¿Sabe usted cuál es el sector de nuestra población que sufre la tasa más alta de desempleo?: el que obtuvo educación universitaria. ¿Sabe cuál es el segmento cuyos ingresos globales han disminuido durante los últimos diez años? El de los universitarios.
Investigaciones del Banco Mundial indican que el desempleo entre los graduados de la educación superior nicaragüense se aproxima al 30 por ciento, mientras que el de los que no completaron secundaria es diez y el de los técnicos seis. También muestran que los universitarios pertenecen al único segmento poblacional cuyos ingresos reales han disminuido últimamente.

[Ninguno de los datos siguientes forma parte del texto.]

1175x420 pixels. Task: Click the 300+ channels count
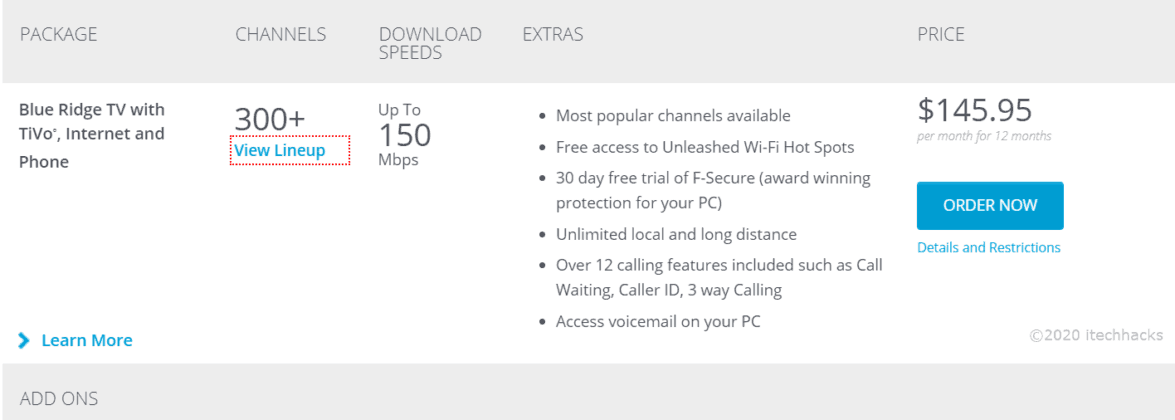(270, 119)
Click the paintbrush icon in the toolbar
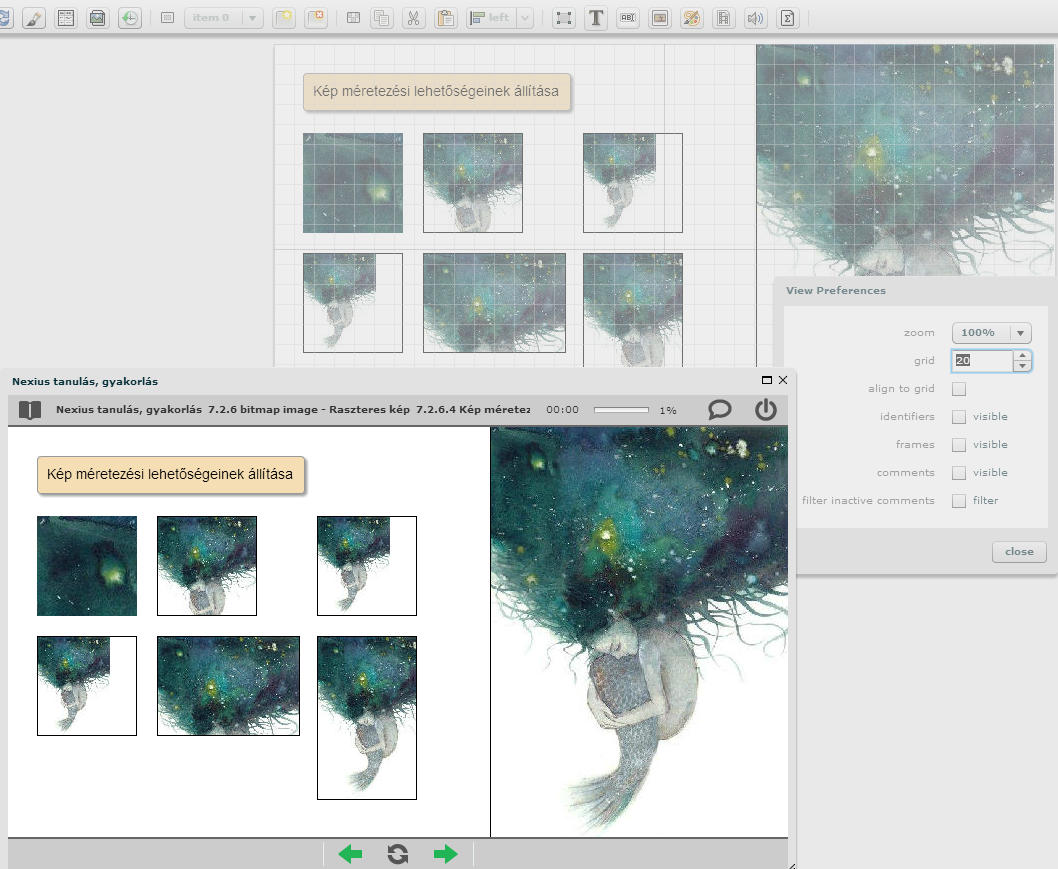 pos(34,18)
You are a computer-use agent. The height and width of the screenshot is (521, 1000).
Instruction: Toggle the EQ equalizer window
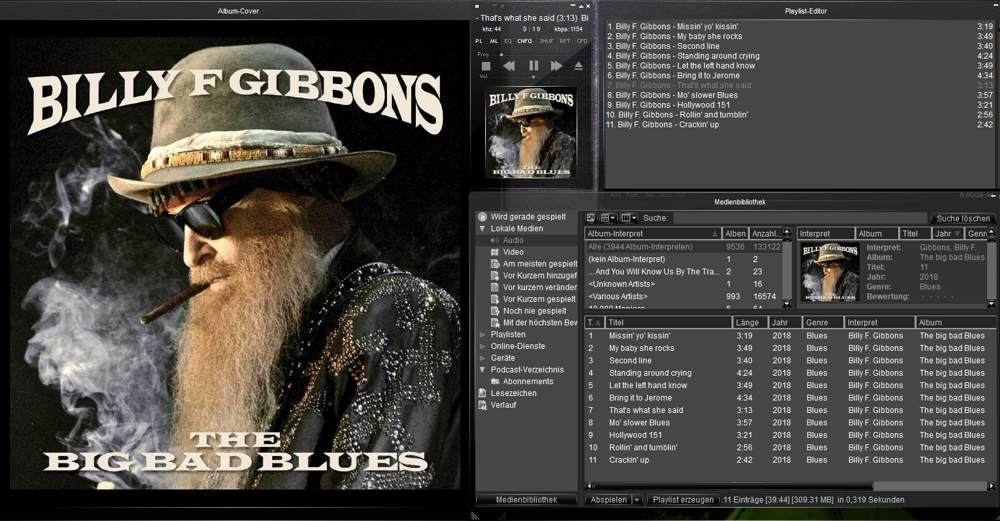pos(507,41)
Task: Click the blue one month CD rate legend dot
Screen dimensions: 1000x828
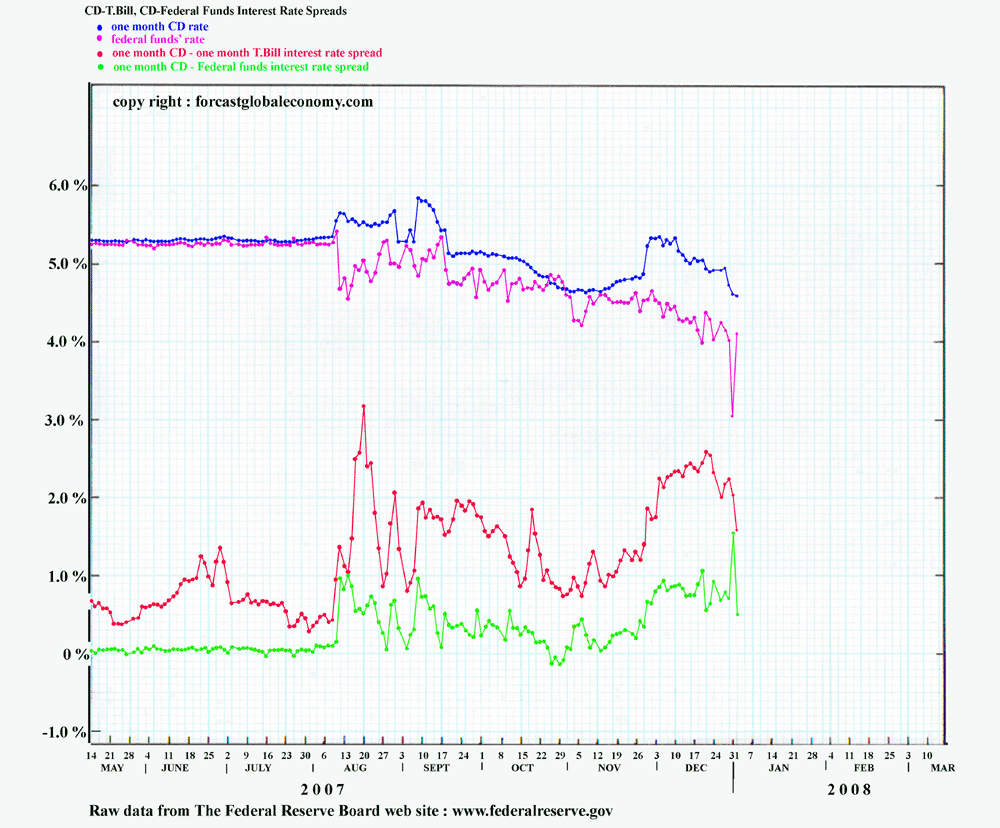Action: (102, 26)
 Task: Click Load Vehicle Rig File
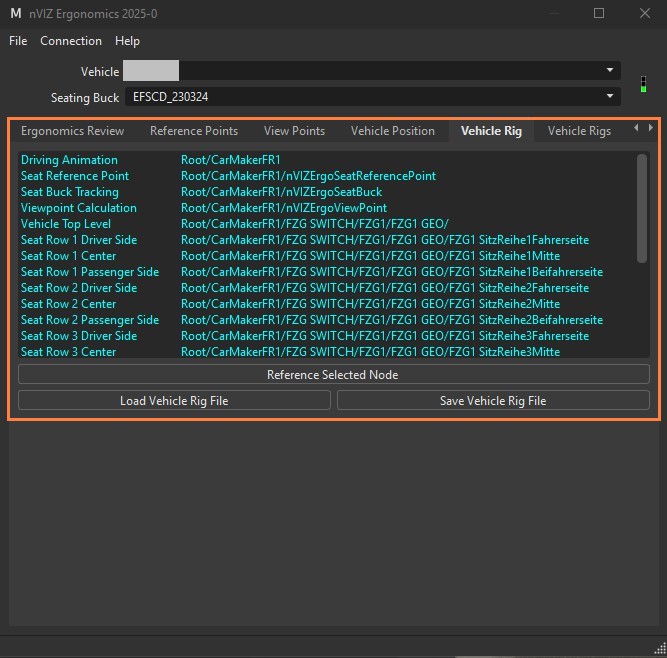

¿Qué sugieren estas cifras? La explicación a primera vista es que las universidades están produciendo más graduados de los que absorbe el país; que hay un desfase entre oferta y demanda educativa. Pero la explicación se complica cuando uno entrevista a miembros del sector privado y se encuentra que muchos se quejan, tanto de la escasez de ciertos profesionales, como de la falta de capacidad de los titulados. El problema parece ser pues que las universidades no solo están graduando profesionales para los cuales no hay mercado, sino muchos profesionales mediocres.
Hace poco encontré en un libro del psiquiatra e intelectual nicaragüense Simeón Rizo Castellón, ( Caudillos y Acaudillados ) una frase lapidaria sobre nuestra educación superior: “En Nicaragua la educación universitaria es una estafa única en el género de estafas, pues es una auto estafa; donde el estafador y el estafado están de acuerdo, pensando que pueden engañar a la vida o al mercado, donde se miden las capacidades y los fracasos”.
¿Exagerado? Quizás, pero es una percepción muy extendida entre personas de criterio. Claro, lo ideal sería contar con indagaciones objetivas sobre la eficacia de nuestras universidades, pero estas no se hacen. Esto en sí mismo es un síntoma alarmante de ineficiencia, pues bastaría investigar las tasas de empleo e ingresos entre los egresados de distintas carreras —como hace ya Costa Rica— y medir la calidad educativa o profesional de los mismos. El CNU (Consejo Nacional de Universidades) tiene a su favor centenares de profesores que ostentan maestrías y doctorados y un presupuesto anual de ocho millones de dólares para investigar. Si no averigua la eficacia de su gestión es o porque teme conocerla, o porque sus administradores o líderes no tienen capacidad de gestión —desconcertante—, también, porque pocas cosas tan importantes en el manejo institucional como saber medir resultados, más aún cuando lo que se maneja es mucho dinero público.
Nicaragua viene gastando en su educación superior un porcentaje presupuestario mayor que el de cualquier nación centroamericana. Actualmente representa una cuota de aproximadamente 130 millones de dólares, que ha venido creciendo a un ritmo mayor que los magros recursos destinados a la desafortunada primaria, cuya participación en el PIB disminuyó en el presupuesto del 2013. La multiplicación de recursos ha ido acompañado del crecimiento alocado de carreras y matrículas. Hoy existen 650 carreras por encima de las 24 que existían en 1972, además de 828 planes de estudio y 360 titulaciones, y una matrícula de casi 180,000 estudiantes, por encima de los 7,972 de 1972. Impresionante. El problema es que todo se ha hecho sin planificación o análisis y sin medir la contribución diferenciada de estos programas al desarrollo nacional.
Basta de volar y gastar a ciegas. Lo menos que podría esperarse de la cúpula educativa es que maneje sus considerables recursos con la máxima racionalidad y rentabilidad social. Se lo deben a la ciudadanía, que los subvenciona con sus impuestos, y a los centenares de miles de niños que se quedan fuera de las aulas, porque los fondos no alcanzan para ellos. El autor es sociólogo, fue ministro de educación (1990-1998).